Ieri mattina alle 9 dall’aeroporto
Kennedy di New York è decollato il primo volo commerciale americano per
Cuba in oltre mezzo secolo. L’aereo apparteneva alla JetBlue, e poco
dopo l’American Airlines ha fatto il suo debutto, da Miami a L’Avana. In
realtà i voli diretti tra i due Paesi esistevano già da tempo, ma non
erano commerciali come quelli di ieri.
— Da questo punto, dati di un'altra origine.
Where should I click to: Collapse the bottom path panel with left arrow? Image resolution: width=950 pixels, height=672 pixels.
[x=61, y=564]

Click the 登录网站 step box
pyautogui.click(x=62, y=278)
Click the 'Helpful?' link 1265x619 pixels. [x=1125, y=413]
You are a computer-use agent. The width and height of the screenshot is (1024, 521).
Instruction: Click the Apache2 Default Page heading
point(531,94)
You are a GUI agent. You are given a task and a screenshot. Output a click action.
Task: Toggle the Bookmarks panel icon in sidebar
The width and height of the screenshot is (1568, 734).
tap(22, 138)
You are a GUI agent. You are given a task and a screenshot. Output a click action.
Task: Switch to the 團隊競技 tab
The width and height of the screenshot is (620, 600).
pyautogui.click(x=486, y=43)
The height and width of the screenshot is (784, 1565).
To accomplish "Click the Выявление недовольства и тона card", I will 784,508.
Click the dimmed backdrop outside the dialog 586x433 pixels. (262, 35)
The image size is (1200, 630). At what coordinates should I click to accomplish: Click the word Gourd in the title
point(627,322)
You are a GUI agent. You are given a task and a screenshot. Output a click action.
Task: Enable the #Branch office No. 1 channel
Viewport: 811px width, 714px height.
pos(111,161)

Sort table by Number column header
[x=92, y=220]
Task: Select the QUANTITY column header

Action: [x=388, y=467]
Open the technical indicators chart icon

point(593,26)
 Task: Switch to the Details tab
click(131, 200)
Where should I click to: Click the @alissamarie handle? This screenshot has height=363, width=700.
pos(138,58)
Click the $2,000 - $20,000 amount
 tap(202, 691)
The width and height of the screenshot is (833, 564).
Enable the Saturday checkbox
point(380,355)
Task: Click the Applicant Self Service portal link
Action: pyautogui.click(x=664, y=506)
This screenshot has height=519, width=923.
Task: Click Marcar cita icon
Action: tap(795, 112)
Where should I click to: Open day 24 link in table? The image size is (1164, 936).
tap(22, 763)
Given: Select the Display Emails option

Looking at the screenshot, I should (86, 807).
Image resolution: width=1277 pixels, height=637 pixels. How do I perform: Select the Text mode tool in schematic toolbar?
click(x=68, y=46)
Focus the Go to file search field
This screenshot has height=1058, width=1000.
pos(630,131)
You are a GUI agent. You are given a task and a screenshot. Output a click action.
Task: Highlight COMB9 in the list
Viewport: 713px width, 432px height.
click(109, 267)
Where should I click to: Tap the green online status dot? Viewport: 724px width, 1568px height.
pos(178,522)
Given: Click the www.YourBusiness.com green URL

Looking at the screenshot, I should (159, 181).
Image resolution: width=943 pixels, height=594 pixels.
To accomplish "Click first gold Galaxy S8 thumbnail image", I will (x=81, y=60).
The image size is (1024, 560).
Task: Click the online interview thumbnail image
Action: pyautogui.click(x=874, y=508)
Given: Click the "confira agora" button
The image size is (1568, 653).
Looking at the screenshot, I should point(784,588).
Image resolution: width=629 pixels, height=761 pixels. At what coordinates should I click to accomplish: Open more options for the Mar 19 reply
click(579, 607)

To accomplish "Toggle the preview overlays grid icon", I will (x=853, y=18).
Trump però minaccia di bloccarli
sul nascere, così come tutti i progetti di investimento per lo sviluppo
dell’isola, se Raúl Castro non farà più concessioni, ad esempio
liberando i dissidenti, consentendo la libertà di espressione,
convocando elezioni davvero libere e democratiche e compensando i cubani
americani, le cui proprietà furono confiscate dopo la rivoluzione. «Il
presidente eletto Trump - ha spiegato la sua consigliera Kellyanne
Conway - è aperto alle relazioni bilaterali, ma in cambio non abbiamo
avuto nulla. Fingiamo di fare affari col popolo cubano, quando in realtà
li concludiamo col governo e le forze armate, che controllano ancora
tutto».
Pochi capiscono le prospettive di sviluppo esistenti a
Cuba meglio di Trump, perché consistono soprattutto nel turismo, gli
alberghi, i campi da golf e l’edilizia residenziale. Infatti negli anni
scorsi aveva visitato l’isola, aveva criticato l’embargo, che non era
riuscito a rovesciare il regime, diventando invece la giustificazione
del pugno di ferro adottato dai fratelli Castro. Poi però si è candidato
alla Casa Bianca, e ha capito che come repubblicano non poteva più
tenere questa posizione. Durante uno dei suoi viaggi elettorali in
Florida ha incontrato in segreto gli esponenti della comunità cubana,
gli eredi di Jorge Mas Canosa, alleato di Ronald Reagan e fondatore
della Cuban American National Foundation, promettendo la linea dura
contro L’Avana in cambio del voto. L’8 novembre ha vinto e quindi ora
deve onorare l’impegno.
La realtà però non è così semplice. Come
prima cosa l’amministrazione Obama sostiene che la riapertura delle
relazioni è stata voluta da Castro perché ha bisogno di fondi, dopo la
fine degli aiuti del Venezuela, e proprio i cubano- americani ormai sono
proprietari di mezza isola, che hanno comprato mandando i soldi ai
parenti rimasti nel Paese. Pochi capiscono come Trump le opportunità
economiche di Cuba, che offrono anche una leva per fare pressione sul
regime. Chiudere questi canali, invece, restituirebbe a Raúl la scusa
dell’embargo per adottare politiche più repressive, e magari favorirebbe
tensioni violente, scatenando una nuova ondata di profughi verso la
Florida che metterebbe in crisi gli Usa.